→ **Problem details**
Of the lines below, write out exactly those from the line with "Viewport: 868px width, 475px height." through the line with "Task: Click the gears icon for 采集细节设置", both included, and skip the rest.

*-*-*

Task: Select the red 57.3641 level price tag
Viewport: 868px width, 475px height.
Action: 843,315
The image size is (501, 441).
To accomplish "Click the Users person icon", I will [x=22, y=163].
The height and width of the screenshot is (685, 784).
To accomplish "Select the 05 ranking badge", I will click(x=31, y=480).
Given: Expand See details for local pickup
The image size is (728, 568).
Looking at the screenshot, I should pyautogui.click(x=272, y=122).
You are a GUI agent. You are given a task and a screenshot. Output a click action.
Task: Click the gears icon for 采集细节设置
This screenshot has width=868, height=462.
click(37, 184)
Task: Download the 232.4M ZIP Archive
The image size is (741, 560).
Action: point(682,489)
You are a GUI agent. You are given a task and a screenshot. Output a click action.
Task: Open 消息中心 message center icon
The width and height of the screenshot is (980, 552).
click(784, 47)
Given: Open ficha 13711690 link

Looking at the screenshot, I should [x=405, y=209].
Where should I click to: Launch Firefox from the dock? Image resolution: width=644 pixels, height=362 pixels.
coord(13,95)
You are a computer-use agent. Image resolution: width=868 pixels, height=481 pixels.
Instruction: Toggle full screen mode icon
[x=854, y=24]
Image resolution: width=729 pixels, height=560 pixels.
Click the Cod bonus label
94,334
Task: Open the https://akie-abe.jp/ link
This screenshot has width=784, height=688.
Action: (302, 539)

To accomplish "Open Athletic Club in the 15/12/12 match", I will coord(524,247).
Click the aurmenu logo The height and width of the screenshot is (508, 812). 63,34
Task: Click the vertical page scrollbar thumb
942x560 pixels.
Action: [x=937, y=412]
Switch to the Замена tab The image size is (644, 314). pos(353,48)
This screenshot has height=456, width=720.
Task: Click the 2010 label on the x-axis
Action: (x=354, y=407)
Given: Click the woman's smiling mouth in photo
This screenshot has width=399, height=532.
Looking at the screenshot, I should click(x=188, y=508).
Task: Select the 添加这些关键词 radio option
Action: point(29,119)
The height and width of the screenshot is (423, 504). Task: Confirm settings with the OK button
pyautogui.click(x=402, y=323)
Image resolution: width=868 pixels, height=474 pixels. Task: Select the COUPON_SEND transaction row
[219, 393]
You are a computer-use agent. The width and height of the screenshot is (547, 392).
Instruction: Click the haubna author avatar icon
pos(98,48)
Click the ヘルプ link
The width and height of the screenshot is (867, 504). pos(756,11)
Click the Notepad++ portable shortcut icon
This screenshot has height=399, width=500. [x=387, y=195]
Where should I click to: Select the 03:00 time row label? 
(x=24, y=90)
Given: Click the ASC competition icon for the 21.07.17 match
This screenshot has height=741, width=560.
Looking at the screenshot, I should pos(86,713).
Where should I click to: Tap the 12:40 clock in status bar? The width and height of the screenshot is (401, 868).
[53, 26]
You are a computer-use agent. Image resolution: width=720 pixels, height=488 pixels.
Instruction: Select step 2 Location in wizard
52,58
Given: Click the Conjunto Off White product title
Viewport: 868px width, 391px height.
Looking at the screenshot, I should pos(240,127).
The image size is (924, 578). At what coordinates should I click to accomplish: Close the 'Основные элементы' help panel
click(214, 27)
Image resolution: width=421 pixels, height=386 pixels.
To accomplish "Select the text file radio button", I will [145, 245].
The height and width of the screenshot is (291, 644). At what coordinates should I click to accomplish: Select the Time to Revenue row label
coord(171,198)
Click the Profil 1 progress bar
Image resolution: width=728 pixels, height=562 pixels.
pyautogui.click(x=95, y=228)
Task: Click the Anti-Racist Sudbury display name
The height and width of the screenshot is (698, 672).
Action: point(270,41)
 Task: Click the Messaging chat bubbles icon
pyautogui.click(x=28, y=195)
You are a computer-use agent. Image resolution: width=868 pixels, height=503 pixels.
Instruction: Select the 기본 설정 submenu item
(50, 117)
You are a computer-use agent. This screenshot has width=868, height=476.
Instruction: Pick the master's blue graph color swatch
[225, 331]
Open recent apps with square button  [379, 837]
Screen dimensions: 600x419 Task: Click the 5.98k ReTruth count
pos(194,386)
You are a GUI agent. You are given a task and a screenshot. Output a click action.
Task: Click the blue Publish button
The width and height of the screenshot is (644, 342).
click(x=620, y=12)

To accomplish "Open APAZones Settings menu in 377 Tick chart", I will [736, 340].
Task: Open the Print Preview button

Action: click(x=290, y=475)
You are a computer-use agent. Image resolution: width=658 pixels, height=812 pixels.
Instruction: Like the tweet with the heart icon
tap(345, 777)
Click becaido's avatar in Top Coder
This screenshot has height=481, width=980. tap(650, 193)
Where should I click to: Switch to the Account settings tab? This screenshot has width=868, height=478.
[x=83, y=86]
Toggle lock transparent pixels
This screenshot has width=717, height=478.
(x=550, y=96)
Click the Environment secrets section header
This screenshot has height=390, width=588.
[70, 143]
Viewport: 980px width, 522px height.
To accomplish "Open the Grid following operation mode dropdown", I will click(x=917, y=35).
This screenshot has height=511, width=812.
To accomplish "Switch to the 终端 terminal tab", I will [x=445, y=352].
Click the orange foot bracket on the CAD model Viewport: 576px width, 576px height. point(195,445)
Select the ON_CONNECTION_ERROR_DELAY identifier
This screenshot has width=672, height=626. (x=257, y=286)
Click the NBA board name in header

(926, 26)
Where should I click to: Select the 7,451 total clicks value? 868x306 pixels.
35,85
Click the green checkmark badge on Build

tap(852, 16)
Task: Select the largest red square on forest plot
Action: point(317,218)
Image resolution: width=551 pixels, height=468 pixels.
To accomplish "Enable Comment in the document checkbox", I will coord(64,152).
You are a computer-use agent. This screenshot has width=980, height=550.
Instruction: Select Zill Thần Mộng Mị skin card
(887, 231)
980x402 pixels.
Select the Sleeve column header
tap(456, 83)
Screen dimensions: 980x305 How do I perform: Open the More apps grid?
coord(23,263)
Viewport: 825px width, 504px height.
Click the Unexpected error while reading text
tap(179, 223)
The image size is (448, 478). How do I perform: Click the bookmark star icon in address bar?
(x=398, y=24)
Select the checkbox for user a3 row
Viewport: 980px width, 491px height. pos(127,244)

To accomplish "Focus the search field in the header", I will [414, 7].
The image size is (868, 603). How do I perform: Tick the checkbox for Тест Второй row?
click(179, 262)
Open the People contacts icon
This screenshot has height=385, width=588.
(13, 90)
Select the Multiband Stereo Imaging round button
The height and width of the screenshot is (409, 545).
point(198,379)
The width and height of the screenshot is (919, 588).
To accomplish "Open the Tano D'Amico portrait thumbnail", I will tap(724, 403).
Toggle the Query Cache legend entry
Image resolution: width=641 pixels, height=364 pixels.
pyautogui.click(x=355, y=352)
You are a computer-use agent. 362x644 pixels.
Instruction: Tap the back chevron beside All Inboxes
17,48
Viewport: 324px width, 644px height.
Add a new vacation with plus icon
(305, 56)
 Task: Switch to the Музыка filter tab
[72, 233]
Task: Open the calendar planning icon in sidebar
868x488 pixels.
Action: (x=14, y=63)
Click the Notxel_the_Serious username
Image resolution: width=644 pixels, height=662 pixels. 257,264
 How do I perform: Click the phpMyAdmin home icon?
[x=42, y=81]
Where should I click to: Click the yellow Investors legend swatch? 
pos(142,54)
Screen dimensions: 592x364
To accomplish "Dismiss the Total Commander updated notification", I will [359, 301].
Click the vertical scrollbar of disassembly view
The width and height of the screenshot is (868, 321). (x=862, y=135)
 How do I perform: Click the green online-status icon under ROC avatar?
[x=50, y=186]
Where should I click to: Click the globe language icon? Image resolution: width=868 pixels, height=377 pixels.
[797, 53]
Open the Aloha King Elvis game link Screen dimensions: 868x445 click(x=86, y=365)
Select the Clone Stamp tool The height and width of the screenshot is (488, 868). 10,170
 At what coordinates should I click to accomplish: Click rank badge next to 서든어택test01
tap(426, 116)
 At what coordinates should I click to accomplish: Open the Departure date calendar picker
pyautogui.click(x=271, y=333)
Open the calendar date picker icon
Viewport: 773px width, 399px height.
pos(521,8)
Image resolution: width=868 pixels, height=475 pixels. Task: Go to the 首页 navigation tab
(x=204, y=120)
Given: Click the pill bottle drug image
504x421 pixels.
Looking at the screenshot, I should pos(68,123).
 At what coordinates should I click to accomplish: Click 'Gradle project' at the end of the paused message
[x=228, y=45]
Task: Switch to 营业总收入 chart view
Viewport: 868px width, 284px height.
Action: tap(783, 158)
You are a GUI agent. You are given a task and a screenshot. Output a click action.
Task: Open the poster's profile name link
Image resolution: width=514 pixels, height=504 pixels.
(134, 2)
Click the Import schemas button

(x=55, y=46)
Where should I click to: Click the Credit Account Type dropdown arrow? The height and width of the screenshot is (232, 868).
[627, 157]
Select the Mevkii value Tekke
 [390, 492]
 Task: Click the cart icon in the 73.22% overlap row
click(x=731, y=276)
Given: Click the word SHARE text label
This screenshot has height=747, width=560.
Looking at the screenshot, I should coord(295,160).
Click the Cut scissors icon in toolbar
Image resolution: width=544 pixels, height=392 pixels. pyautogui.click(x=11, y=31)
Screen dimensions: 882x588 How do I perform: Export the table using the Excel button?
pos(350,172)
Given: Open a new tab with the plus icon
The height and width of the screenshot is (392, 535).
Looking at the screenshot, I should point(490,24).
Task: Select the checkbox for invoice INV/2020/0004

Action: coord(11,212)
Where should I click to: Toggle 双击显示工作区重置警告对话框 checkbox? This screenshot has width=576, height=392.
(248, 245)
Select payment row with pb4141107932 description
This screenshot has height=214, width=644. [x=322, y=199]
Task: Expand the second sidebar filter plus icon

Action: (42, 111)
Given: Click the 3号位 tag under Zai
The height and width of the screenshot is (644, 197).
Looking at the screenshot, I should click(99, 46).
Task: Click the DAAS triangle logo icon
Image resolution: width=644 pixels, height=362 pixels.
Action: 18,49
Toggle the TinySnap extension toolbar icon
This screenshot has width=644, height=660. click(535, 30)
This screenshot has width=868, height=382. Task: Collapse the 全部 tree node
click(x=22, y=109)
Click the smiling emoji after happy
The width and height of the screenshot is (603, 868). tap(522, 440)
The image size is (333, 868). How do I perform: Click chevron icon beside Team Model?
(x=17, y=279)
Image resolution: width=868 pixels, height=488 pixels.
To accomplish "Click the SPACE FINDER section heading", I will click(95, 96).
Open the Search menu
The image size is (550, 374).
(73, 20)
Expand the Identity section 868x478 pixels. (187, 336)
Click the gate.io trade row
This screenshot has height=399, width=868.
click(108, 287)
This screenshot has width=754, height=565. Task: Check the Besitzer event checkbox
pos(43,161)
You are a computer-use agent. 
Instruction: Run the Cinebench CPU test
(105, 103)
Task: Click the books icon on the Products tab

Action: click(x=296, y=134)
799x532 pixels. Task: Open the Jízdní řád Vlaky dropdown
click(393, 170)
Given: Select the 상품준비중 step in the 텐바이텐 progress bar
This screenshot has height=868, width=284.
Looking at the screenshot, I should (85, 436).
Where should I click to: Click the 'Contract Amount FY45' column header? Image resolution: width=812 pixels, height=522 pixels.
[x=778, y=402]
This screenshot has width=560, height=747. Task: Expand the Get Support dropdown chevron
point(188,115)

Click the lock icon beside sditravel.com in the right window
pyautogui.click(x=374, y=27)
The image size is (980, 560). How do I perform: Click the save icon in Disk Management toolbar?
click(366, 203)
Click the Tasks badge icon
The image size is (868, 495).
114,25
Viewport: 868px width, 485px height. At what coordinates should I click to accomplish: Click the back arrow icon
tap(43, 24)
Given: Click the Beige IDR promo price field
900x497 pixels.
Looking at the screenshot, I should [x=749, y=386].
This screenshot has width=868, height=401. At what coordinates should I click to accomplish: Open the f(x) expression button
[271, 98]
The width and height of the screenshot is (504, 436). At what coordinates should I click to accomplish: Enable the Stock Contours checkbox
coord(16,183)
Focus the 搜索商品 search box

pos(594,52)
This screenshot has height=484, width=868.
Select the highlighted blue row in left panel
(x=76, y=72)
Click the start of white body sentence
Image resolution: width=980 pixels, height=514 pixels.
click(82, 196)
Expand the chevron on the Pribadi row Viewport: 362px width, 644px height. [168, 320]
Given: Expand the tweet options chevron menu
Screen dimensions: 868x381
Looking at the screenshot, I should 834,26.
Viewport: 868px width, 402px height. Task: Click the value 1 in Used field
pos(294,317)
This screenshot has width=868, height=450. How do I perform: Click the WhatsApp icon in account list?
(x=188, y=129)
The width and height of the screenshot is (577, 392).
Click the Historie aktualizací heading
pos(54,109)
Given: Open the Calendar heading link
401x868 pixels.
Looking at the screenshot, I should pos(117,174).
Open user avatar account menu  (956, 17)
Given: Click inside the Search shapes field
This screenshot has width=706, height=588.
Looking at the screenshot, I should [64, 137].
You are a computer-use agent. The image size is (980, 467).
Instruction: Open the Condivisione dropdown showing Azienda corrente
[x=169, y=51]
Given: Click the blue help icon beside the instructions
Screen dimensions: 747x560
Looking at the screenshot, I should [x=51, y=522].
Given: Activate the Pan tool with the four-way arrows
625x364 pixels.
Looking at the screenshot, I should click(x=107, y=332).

*-*-*

→ **Expected answer**
Viewport: 868px width, 475px height.
Action: 843,315
The image size is (501, 441).
To accomplish "Click the Users person icon", I will [x=22, y=163].
The height and width of the screenshot is (685, 784).
To accomplish "Select the 05 ranking badge", I will click(x=31, y=480).
Given: Expand See details for local pickup
The image size is (728, 568).
Looking at the screenshot, I should pyautogui.click(x=272, y=122).
You are a GUI agent. You are given a task and a screenshot. Output a click action.
Task: Click the gears icon for 采集细节设置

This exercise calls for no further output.